Announcement:31 August 1840
Construction Commencement:18 February 1841
Cornerstone Ceremony:6 April 1841
Private Dedication:30 April 1846 by Joseph Young
Dedication:1–3 May 1846 by Orson Hyde
Site:4 acres | 1.6 hectares
Exterior Finish:Light gray limestone quarried to the north and south of the city
Ordinance Rooms:Approximately sixty
Total Floor Area:50,000 square feet | 4,645 square meters
Height:165 feet | 50.3 meters
The original Nauvoo Temple, rebuilt in 2002 as the Nauvoo Illinois Temple, stood on a high bluff overlooking a bend in the Mississippi River. It occupied a city block bounded by Woodruff, Mulholland, Knight, and Wells streets. Just two years after its dedication, the Nauvoo Temple was tragically destroyed by arson fire in 1848, leaving only the charred exterior walls. In 1850, the walls were terribly damaged by a tornado, leaving the west facade to stand for a few years until the crumbling remnants were razed.
"I have seen in vision the splendid appearance of that building illuminated, and will have it built according to the pattern shown me." —Joseph Smith, Jr.

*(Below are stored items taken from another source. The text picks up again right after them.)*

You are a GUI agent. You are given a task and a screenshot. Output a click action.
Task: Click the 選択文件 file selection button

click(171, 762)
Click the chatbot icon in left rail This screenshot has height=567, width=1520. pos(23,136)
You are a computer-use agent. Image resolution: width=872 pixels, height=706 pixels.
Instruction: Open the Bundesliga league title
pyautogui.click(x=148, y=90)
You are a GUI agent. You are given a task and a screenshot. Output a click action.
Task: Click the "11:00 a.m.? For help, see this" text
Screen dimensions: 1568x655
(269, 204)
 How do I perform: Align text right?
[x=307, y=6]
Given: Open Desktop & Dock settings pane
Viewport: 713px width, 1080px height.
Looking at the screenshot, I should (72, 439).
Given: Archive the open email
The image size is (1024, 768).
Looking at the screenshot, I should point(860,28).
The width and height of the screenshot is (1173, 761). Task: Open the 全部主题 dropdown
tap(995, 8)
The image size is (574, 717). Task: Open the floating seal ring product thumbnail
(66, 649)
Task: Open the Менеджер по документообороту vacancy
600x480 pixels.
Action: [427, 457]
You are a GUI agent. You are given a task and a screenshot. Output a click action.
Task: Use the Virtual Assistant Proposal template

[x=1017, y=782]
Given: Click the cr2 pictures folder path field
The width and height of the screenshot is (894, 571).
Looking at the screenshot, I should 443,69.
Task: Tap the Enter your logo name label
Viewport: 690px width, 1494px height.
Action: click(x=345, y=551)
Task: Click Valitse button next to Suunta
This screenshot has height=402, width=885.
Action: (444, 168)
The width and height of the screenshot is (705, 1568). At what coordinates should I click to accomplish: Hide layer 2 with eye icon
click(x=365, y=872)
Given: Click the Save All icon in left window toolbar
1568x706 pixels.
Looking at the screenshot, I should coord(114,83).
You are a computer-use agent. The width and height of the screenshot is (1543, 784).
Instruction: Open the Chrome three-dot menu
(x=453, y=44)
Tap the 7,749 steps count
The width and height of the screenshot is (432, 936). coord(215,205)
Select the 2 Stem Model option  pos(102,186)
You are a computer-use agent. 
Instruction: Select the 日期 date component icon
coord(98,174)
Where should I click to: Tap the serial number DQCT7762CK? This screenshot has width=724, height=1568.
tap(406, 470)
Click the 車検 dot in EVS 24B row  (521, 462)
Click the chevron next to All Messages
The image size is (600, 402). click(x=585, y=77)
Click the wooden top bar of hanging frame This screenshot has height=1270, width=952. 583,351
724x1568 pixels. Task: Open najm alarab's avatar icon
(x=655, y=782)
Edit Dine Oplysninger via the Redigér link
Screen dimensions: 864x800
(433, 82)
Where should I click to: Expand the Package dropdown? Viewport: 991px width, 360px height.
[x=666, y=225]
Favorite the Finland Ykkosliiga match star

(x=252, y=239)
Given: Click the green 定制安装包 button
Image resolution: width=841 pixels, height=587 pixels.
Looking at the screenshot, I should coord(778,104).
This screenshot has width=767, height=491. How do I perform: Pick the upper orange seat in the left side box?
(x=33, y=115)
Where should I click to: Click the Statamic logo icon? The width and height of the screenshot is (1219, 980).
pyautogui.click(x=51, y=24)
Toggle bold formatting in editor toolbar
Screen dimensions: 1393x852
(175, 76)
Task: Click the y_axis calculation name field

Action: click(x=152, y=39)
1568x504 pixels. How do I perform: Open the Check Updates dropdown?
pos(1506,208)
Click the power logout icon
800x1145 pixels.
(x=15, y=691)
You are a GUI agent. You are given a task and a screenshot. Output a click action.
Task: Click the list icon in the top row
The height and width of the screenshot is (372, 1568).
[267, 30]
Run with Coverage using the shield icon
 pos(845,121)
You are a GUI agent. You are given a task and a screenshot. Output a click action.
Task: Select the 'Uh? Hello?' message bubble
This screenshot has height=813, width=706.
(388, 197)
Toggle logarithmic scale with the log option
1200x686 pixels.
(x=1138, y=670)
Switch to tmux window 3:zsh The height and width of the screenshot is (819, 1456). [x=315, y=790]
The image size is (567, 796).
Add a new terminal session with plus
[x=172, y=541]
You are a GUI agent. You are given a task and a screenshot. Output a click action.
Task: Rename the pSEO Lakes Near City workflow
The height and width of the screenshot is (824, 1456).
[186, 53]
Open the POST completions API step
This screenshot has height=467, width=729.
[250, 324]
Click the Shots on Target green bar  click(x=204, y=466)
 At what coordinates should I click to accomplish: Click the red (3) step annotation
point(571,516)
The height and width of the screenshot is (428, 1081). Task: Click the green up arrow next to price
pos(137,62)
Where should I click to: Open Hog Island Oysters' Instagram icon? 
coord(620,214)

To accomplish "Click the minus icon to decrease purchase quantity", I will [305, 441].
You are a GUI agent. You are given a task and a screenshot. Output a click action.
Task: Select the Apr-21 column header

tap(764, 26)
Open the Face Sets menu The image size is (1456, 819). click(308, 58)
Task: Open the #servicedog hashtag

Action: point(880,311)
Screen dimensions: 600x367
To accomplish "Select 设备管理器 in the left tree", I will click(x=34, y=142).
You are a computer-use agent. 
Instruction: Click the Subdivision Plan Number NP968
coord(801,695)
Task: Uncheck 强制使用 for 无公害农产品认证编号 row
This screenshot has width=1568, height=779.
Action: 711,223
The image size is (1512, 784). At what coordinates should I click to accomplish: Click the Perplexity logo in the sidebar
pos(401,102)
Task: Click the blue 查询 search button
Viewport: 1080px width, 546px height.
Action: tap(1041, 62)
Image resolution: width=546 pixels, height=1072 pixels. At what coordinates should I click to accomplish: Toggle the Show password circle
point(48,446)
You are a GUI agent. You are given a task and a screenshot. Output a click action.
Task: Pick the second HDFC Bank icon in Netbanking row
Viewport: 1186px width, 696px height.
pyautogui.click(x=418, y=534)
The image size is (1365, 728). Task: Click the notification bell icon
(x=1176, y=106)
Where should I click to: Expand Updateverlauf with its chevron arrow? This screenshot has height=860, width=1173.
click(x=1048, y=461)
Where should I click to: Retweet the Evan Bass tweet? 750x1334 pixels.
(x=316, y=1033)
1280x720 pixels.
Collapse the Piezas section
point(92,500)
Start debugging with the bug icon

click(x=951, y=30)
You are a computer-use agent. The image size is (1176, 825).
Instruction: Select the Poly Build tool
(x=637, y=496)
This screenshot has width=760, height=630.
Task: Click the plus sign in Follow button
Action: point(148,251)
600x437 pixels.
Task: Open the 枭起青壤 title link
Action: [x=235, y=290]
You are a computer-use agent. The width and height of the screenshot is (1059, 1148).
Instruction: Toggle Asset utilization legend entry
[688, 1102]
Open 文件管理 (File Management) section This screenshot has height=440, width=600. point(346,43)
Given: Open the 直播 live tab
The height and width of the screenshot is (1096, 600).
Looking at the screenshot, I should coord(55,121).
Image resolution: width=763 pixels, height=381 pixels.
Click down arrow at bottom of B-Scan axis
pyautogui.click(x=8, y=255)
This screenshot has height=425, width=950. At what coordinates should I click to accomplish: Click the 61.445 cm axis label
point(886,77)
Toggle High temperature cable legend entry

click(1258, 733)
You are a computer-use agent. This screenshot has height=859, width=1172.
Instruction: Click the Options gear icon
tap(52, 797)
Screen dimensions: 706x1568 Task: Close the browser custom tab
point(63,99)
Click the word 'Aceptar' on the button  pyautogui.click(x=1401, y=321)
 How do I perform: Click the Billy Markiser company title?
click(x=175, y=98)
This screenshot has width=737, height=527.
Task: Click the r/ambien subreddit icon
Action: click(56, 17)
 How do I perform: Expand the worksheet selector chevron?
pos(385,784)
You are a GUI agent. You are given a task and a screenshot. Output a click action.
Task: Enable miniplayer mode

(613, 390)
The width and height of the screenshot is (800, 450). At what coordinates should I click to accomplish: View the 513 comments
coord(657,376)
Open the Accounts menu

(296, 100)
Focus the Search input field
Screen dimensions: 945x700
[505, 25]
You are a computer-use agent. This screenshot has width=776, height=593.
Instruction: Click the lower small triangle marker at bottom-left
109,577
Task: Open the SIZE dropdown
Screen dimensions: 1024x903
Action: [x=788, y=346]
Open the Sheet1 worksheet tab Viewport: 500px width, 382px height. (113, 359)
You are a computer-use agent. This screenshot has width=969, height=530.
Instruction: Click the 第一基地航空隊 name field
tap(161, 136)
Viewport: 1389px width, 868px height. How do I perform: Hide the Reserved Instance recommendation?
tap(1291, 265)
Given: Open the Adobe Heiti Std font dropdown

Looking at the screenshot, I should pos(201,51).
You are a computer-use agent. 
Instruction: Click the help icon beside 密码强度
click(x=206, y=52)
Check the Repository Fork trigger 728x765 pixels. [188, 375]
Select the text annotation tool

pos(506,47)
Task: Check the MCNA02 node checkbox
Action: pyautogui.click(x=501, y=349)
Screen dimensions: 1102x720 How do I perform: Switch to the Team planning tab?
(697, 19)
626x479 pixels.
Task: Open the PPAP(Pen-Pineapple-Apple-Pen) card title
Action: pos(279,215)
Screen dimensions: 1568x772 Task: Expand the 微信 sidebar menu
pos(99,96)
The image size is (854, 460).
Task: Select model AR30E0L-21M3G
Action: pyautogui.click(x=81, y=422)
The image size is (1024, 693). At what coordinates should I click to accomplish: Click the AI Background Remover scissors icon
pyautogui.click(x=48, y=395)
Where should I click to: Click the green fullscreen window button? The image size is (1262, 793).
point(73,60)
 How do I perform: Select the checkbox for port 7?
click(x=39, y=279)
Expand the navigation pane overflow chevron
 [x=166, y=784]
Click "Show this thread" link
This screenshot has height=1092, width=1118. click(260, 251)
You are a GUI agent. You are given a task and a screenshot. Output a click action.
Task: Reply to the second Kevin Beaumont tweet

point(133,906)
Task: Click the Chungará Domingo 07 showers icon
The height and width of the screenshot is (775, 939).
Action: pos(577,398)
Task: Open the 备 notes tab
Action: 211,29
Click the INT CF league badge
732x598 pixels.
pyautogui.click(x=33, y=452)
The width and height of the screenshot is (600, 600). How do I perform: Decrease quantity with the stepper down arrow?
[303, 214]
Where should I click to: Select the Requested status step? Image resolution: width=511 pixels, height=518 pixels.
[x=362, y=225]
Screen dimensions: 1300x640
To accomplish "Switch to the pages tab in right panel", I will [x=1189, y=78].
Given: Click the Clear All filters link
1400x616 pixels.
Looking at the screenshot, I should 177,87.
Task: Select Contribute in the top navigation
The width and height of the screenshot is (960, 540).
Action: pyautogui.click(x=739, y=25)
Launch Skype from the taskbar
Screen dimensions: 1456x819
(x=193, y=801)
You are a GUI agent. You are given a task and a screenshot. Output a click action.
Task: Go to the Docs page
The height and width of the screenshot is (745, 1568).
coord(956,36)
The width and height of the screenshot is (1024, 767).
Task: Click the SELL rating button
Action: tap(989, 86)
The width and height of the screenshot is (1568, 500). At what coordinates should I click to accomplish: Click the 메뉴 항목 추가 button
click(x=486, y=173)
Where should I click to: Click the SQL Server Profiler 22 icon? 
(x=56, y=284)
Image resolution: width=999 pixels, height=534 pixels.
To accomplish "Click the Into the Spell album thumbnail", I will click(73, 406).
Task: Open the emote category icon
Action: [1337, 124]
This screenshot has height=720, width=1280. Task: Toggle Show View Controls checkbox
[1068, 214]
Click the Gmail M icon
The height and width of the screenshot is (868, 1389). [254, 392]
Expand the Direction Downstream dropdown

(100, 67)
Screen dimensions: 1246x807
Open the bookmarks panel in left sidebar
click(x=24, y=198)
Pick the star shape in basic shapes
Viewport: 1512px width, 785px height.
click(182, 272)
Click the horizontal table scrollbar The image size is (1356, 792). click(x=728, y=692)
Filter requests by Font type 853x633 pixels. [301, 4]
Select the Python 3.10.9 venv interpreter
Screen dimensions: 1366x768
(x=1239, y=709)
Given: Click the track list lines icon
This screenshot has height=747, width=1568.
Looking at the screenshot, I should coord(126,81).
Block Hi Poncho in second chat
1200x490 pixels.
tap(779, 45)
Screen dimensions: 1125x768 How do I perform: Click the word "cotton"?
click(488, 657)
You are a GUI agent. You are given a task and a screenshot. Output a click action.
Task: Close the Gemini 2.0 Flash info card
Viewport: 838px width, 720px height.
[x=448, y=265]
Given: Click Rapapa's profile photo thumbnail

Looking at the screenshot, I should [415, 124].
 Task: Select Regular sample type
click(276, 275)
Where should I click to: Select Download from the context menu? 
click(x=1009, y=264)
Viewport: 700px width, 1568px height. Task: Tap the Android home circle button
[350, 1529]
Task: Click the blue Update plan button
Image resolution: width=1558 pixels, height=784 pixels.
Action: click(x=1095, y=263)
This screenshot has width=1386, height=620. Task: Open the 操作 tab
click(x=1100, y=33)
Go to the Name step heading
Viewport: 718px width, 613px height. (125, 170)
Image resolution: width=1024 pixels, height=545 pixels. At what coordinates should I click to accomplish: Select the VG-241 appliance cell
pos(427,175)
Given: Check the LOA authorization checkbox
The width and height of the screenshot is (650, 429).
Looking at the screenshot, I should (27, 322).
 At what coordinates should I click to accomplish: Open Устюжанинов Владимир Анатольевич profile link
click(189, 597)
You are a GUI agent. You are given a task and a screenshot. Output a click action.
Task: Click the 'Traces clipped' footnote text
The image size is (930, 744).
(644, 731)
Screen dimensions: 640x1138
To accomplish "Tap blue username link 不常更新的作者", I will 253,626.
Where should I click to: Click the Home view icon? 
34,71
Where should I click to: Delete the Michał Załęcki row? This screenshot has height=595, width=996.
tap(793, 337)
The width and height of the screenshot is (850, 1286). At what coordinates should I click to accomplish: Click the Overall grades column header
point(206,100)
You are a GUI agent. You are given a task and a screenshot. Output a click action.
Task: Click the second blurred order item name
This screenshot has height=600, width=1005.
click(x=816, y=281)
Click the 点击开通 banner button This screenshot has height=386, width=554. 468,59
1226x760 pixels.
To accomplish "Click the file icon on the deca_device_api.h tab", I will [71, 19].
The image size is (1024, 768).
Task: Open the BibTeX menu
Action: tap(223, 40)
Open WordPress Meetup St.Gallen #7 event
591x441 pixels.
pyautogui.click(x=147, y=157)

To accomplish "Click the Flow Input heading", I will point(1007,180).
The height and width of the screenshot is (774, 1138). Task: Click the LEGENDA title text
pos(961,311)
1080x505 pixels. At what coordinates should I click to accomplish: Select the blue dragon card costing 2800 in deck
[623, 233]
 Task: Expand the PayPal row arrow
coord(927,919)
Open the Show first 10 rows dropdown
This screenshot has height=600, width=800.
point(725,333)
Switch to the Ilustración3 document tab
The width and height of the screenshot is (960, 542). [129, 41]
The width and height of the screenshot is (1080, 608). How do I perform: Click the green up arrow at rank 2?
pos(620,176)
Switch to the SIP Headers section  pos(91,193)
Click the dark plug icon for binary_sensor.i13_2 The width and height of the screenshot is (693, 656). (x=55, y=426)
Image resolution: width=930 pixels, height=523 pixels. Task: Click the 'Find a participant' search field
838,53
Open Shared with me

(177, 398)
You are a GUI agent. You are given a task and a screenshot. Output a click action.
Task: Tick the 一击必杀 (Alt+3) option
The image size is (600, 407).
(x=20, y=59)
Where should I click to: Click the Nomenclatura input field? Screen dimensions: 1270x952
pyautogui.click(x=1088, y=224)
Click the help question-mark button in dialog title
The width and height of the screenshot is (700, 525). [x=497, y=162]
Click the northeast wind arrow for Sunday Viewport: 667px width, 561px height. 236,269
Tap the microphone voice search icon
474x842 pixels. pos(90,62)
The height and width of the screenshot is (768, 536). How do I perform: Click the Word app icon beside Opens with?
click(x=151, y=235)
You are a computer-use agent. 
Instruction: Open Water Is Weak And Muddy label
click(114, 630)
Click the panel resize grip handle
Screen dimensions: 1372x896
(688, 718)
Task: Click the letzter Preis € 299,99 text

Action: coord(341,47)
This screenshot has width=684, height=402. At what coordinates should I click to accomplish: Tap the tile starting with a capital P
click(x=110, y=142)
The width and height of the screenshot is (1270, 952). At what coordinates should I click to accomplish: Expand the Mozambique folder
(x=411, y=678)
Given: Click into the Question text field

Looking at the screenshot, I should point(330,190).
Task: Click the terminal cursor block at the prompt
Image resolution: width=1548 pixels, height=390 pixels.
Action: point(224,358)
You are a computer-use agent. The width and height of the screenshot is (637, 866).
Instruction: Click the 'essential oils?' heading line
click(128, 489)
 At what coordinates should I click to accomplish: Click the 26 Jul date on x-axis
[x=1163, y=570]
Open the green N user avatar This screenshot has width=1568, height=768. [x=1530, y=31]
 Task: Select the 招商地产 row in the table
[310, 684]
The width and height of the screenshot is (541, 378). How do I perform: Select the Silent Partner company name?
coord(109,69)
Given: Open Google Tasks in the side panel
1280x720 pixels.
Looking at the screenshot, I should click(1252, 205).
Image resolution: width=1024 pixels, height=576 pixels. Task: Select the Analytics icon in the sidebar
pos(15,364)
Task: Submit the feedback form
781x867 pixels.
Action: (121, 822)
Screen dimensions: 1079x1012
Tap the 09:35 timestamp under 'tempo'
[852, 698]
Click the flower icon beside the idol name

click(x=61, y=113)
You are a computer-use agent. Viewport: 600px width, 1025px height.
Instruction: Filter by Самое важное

"I was in Nauvoo on the 26th of May, 1846, for the last time, and left the city of the Saints feeling that most likely I was taking a final farewell of Nauvoo for this life. I looked upon the temple and city as they receded from view and asked the Lord to remember the sacrifices of His Saints." —Wilford Woodruff
"The Lord has beheld our sacrifice: come after us." —Written by a group of Latter-day Saints on the wall of the assembly hall in the temple just before leaving Nauvoo
"Many were the blessings we had received in the house of the Lord, which has caused us joy and comfort in the midst of all our sorrows and enabled us to have faith in God, knowing He would guide us and sustain us in the unknown journey that lay before us. For if it had not been for the faith and knowledge that was bestowed upon us in that temple by the influence and help of the Spirit of the Lord, our journey would have been like one taking a leap in the dark. To start out on such a journey in the winter as it were and in our state of poverty, it would seem like walking into the jaws of death. But we had faith in our Heavenly Father, and we put our trust in Him feeling that we were His chosen people and had embraced His gospel, and instead of sorrow, we felt to rejoice that the day of our deliverance had come." —Sarah DeArmon Pea Rich
The Nauvoo Temple was the first temple built in Illinois.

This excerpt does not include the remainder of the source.